2. What skills are needed for a career in the electrical field?

Some key skills needed for a career in the electrical field include strong understanding of math and physics, problem-solving abilities, attention to detail, and good communication skills. Additionally, knowledge of electrical codes and regulations, as well as hands-on experience with tools and equipment, can also be beneficial.

3. What education or training is required for a career in the electrical field?

Most careers in the electrical field require at least a high school diploma or equivalent, as well as some form of post-secondary education or training. This can include a technical or vocational program, an apprenticeship, or a degree in electrical engineering or a related field.

4. How does the job market look for electrical career choices?

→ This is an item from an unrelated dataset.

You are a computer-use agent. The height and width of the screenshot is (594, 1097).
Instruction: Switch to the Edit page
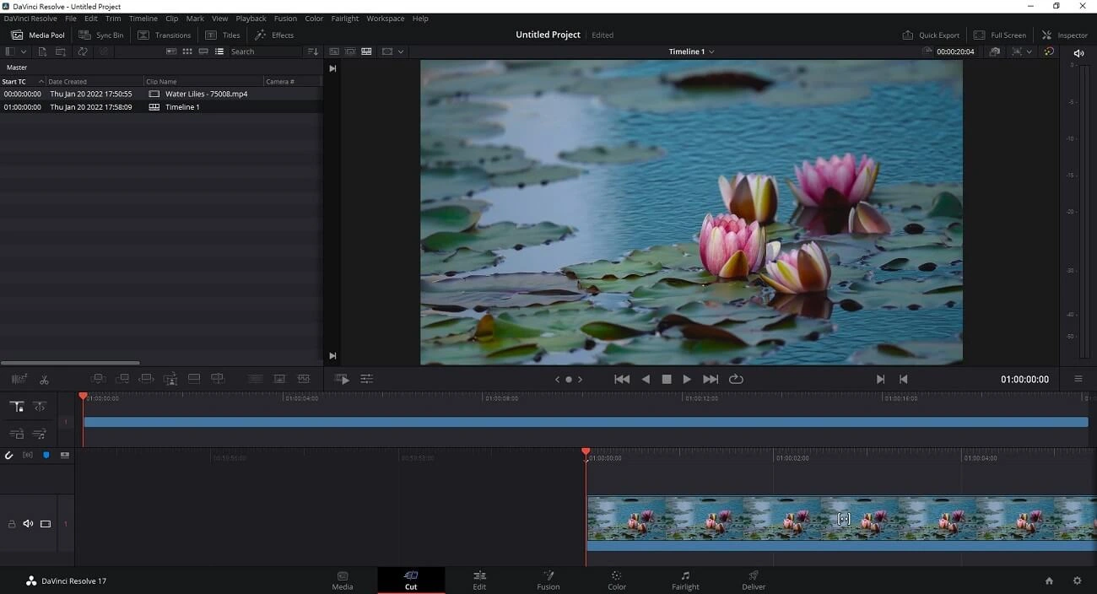tap(479, 581)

The job market for electrical careers is generally good, with a projected growth of 5% for electricians and 5% for electrical engineers in the next 10 years. However, the demand for specific roles may vary depending on location, industry, and economic factors.

5. What is the average salary for electrical career choices?

The average salary for electrical career choices can vary depending on the specific role, experience level, and location. According to the Bureau of Labor Statistics, the median annual wage for electricians was $56,180 in May 2019, while the median annual wage for electrical engineers was $98,530.